Those votes both shared something - as Senators could feel where the American people are on both credit cards and GTMO detainees.
Those kind of votes don't happen accidentally on something controversial. And in this case, Democrats really only have the White House to blame.
While President Obama has made clear from the start that he wants the detainee prison at Guantanamo Bay closed down, he has done nothing about what's next - where do the detainees go, and will some end up in the US.
Republicans stepped into that vacuum at the perfect time and nailed the White House to the wall on it over the past few weeks.
The vote was 90-6 in the Senate for blocking the transfer of detainees to the U.S.
We even had Democrats get on the floor, denounce the effort, advocate the closure of Guantanamo, and then vote to stop any detainees from coming to the US.
(Sen.

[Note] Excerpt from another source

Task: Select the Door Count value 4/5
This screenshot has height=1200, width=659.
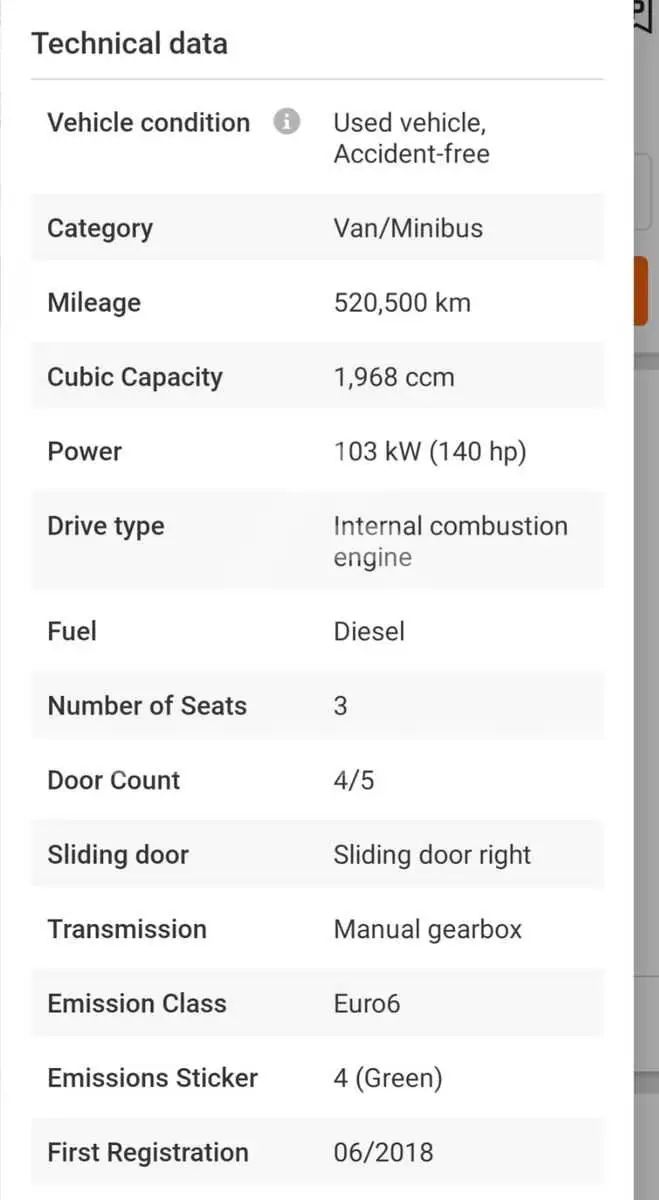Action: tap(354, 781)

Dianne Feinstein of California if you're wondering.)
The White House tried to downplay the vote, but being on the losing end of a 90-6 outcome doesn't exactly scream 'in control.'
"The President signed an order early in his Presidency to close (Guantanamo) and he intends to keep that promise," said White House Press Secretary Robert Gibbs.
A few hours earlier, the FBI Director had told Congress that he isn't down with detainees being held in the US, comparing the threat to regular inmates who sometimes run criminal enterprises from inside the prison walls.
Maybe it's one of those issues where the White House will keep plunging ahead until the Congress simply orders the administration to stop.